» **Data supplied**
========================
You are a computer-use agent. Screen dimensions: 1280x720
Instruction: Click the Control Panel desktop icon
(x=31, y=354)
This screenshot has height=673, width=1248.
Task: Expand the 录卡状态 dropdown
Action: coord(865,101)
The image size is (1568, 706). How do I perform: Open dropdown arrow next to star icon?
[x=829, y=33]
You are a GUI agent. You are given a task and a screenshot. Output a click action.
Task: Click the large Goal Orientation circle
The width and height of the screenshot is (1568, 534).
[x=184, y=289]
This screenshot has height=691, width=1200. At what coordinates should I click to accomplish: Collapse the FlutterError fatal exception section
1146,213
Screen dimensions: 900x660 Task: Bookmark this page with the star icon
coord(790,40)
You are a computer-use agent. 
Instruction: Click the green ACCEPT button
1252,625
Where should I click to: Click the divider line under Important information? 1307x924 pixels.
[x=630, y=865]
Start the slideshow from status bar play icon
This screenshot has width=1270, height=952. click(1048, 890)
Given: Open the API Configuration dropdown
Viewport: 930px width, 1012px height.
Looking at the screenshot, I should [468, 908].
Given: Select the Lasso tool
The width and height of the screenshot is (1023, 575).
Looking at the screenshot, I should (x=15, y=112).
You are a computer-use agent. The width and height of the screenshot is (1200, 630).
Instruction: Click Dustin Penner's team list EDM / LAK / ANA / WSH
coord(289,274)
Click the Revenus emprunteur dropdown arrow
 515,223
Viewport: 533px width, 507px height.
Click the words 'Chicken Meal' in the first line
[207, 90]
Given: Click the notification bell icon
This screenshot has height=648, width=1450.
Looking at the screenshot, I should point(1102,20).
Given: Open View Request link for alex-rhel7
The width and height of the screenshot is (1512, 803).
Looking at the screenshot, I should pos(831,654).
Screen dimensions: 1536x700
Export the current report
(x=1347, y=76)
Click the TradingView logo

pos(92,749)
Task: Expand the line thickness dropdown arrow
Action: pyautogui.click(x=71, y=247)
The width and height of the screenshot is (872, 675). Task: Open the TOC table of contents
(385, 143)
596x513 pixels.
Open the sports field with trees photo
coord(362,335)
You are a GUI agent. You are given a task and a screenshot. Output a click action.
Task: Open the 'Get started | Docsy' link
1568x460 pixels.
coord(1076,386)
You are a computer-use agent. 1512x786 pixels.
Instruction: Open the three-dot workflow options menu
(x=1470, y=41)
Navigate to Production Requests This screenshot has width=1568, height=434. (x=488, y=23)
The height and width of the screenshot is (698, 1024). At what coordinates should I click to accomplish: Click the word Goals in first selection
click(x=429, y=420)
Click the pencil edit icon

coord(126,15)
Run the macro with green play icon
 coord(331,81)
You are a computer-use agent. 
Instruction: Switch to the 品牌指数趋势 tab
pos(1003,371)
========================
» **Exercise aim**
All records above must be returned exactly as they appear.

» **Solved exercise**
You are a computer-use agent. Screen dimensions: 1280x720
Instruction: Click the Control Panel desktop icon
(x=31, y=354)
This screenshot has height=673, width=1248.
Task: Expand the 录卡状态 dropdown
Action: coord(865,101)
The image size is (1568, 706). How do I perform: Open dropdown arrow next to star icon?
[x=829, y=33]
You are a GUI agent. You are given a task and a screenshot. Output a click action.
Task: Click the large Goal Orientation circle
The width and height of the screenshot is (1568, 534).
[x=184, y=289]
This screenshot has height=691, width=1200. At what coordinates should I click to accomplish: Collapse the FlutterError fatal exception section
1146,213
Screen dimensions: 900x660 Task: Bookmark this page with the star icon
coord(790,40)
You are a computer-use agent. 
Instruction: Click the green ACCEPT button
1252,625
Where should I click to: Click the divider line under Important information? 1307x924 pixels.
[x=630, y=865]
Start the slideshow from status bar play icon
This screenshot has width=1270, height=952. click(1048, 890)
Given: Open the API Configuration dropdown
Viewport: 930px width, 1012px height.
Looking at the screenshot, I should [468, 908].
Given: Select the Lasso tool
The width and height of the screenshot is (1023, 575).
Looking at the screenshot, I should (x=15, y=112).
You are a computer-use agent. The width and height of the screenshot is (1200, 630).
Instruction: Click Dustin Penner's team list EDM / LAK / ANA / WSH
coord(289,274)
Click the Revenus emprunteur dropdown arrow
 515,223
Viewport: 533px width, 507px height.
Click the words 'Chicken Meal' in the first line
[207, 90]
Given: Click the notification bell icon
This screenshot has height=648, width=1450.
Looking at the screenshot, I should point(1102,20).
Given: Open View Request link for alex-rhel7
The width and height of the screenshot is (1512, 803).
Looking at the screenshot, I should pos(831,654).
Screen dimensions: 1536x700
Export the current report
(x=1347, y=76)
Click the TradingView logo

pos(92,749)
Task: Expand the line thickness dropdown arrow
Action: pyautogui.click(x=71, y=247)
The width and height of the screenshot is (872, 675). Task: Open the TOC table of contents
(385, 143)
596x513 pixels.
Open the sports field with trees photo
coord(362,335)
You are a GUI agent. You are given a task and a screenshot. Output a click action.
Task: Open the 'Get started | Docsy' link
1568x460 pixels.
coord(1076,386)
You are a computer-use agent. 1512x786 pixels.
Instruction: Open the three-dot workflow options menu
(x=1470, y=41)
Navigate to Production Requests This screenshot has width=1568, height=434. (x=488, y=23)
The height and width of the screenshot is (698, 1024). At what coordinates should I click to accomplish: Click the word Goals in first selection
click(x=429, y=420)
Click the pencil edit icon

coord(126,15)
Run the macro with green play icon
 coord(331,81)
You are a computer-use agent. 
Instruction: Switch to the 品牌指数趋势 tab
pos(1003,371)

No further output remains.